You've heard that Fox News fired Glenn Beck, right? You heard that Fox couldn't manage him anymore. You read that network president Roger Ailes canned him to stem the rush of advertisers fleeing his program. You saw on the evening news that his program has been shedding viewers so fast Beck can hardly stop crying.
Those headlines and news leads have been repeated so often it’s safe to assume they’re all true. Even Beck’s kids must think their old man got a pink slip.
Except that he didn’t.
The grossly misleading headlines are typical of competing networks and talking heads that prefer a controversial story about sinking ships to the truth. Of course they’re rooting for Fox and Beck’s collective failures; that’s the game plan in a highly competitive marketplace.
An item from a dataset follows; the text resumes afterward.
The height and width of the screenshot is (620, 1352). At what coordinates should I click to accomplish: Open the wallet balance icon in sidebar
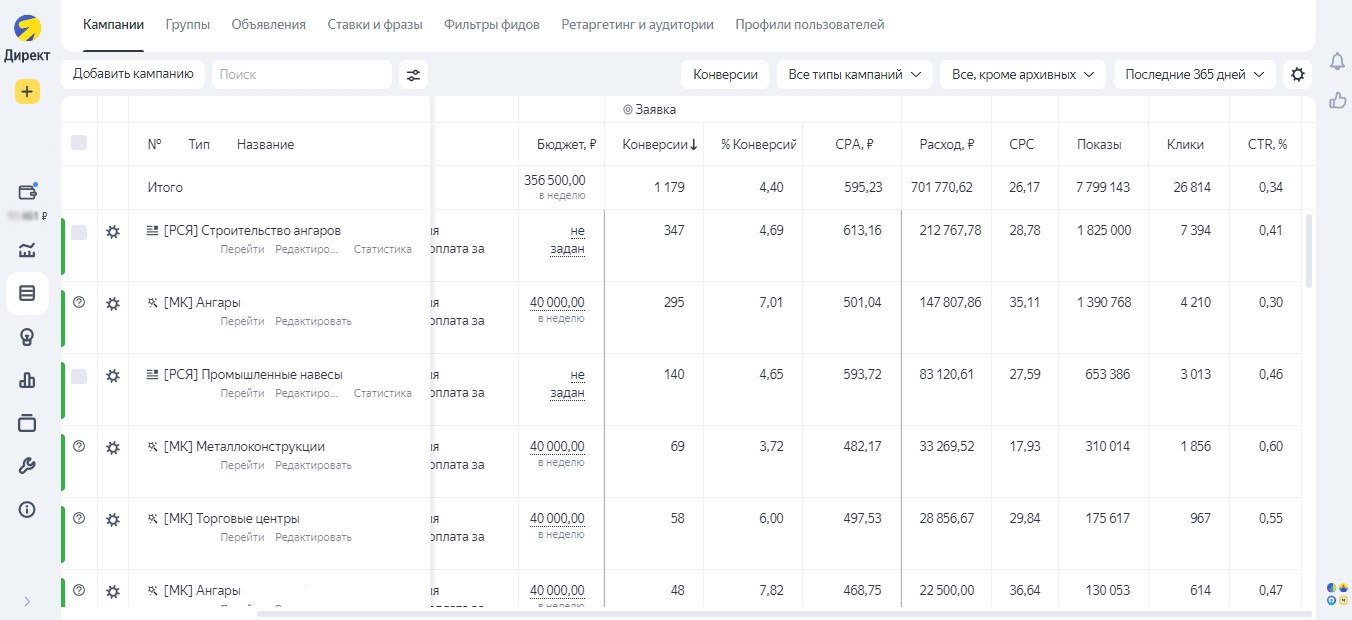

The real surprise would have been if the Los Angeles Times or other news outlets had reported the situation more accurately. Isn’t it a better story when you hear Beck was fired because he didn’t get along with network brass? Don’t your ears perk up when some talking head reports that Beck’s gig has suddenly become the biggest television flop since "The Chevy Chase Show"?
Unfortunately, the truth is much less controversial.
The fair and balanced reality is Beck’s contract was set to expire this year. He and his vastly underrated business and creative teams at Mercury Radio Arts have long considered a change when he became, in effect, a free agent. It’s not what his detractors want you to hear, but if Beck and his production company had wanted to keep the daily show, he would have signed a new deal and continued clubbing the competition.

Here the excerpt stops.